BRIEF —
The full set of records must be set down verbatim.

═════ RECORDS SUPPLIED ═════

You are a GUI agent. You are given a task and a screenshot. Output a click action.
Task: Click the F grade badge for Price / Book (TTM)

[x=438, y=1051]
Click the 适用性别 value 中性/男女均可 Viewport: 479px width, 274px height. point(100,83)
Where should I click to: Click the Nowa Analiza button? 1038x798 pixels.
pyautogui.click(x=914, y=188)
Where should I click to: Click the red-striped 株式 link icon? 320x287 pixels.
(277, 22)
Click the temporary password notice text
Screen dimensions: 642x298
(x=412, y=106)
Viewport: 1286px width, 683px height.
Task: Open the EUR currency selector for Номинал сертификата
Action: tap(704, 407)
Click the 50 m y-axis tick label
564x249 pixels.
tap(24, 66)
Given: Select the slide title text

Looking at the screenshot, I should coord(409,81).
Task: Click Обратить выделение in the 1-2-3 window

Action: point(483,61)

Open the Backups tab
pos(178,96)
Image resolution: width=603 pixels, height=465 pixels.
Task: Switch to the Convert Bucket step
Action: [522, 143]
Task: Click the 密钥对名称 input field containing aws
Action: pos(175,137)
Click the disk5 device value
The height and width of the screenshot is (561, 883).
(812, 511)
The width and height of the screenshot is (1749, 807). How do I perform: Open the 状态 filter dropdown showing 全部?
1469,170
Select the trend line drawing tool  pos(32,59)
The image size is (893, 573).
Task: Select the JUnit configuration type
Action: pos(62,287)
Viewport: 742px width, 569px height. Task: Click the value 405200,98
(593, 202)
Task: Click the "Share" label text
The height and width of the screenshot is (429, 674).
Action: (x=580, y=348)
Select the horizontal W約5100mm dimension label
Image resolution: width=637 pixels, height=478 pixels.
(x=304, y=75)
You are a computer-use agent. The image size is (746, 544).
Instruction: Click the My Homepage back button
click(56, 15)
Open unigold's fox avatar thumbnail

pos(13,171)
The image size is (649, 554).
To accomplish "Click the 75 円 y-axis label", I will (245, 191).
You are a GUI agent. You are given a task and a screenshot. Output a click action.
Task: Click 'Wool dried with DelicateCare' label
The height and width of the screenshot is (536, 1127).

═════

SOLUTION TO THE EXERCISE —
You are a GUI agent. You are given a task and a screenshot. Output a click action.
Task: Click the F grade badge for Price / Book (TTM)

[x=438, y=1051]
Click the 适用性别 value 中性/男女均可 Viewport: 479px width, 274px height. point(100,83)
Where should I click to: Click the Nowa Analiza button? 1038x798 pixels.
pyautogui.click(x=914, y=188)
Where should I click to: Click the red-striped 株式 link icon? 320x287 pixels.
(277, 22)
Click the temporary password notice text
Screen dimensions: 642x298
(x=412, y=106)
Viewport: 1286px width, 683px height.
Task: Open the EUR currency selector for Номинал сертификата
Action: tap(704, 407)
Click the 50 m y-axis tick label
564x249 pixels.
tap(24, 66)
Given: Select the slide title text

Looking at the screenshot, I should coord(409,81).
Task: Click Обратить выделение in the 1-2-3 window

Action: point(483,61)

Open the Backups tab
pos(178,96)
Image resolution: width=603 pixels, height=465 pixels.
Task: Switch to the Convert Bucket step
Action: [522, 143]
Task: Click the 密钥对名称 input field containing aws
Action: pos(175,137)
Click the disk5 device value
The height and width of the screenshot is (561, 883).
(812, 511)
The width and height of the screenshot is (1749, 807). How do I perform: Open the 状态 filter dropdown showing 全部?
1469,170
Select the trend line drawing tool  pos(32,59)
The image size is (893, 573).
Task: Select the JUnit configuration type
Action: pos(62,287)
Viewport: 742px width, 569px height. Task: Click the value 405200,98
(593, 202)
Task: Click the "Share" label text
The height and width of the screenshot is (429, 674).
Action: (x=580, y=348)
Select the horizontal W約5100mm dimension label
Image resolution: width=637 pixels, height=478 pixels.
(x=304, y=75)
You are a computer-use agent. The image size is (746, 544).
Instruction: Click the My Homepage back button
click(56, 15)
Open unigold's fox avatar thumbnail

pos(13,171)
The image size is (649, 554).
To accomplish "Click the 75 円 y-axis label", I will (245, 191).
You are a GUI agent. You are given a task and a screenshot. Output a click action.
Task: Click 'Wool dried with DelicateCare' label
The height and width of the screenshot is (536, 1127).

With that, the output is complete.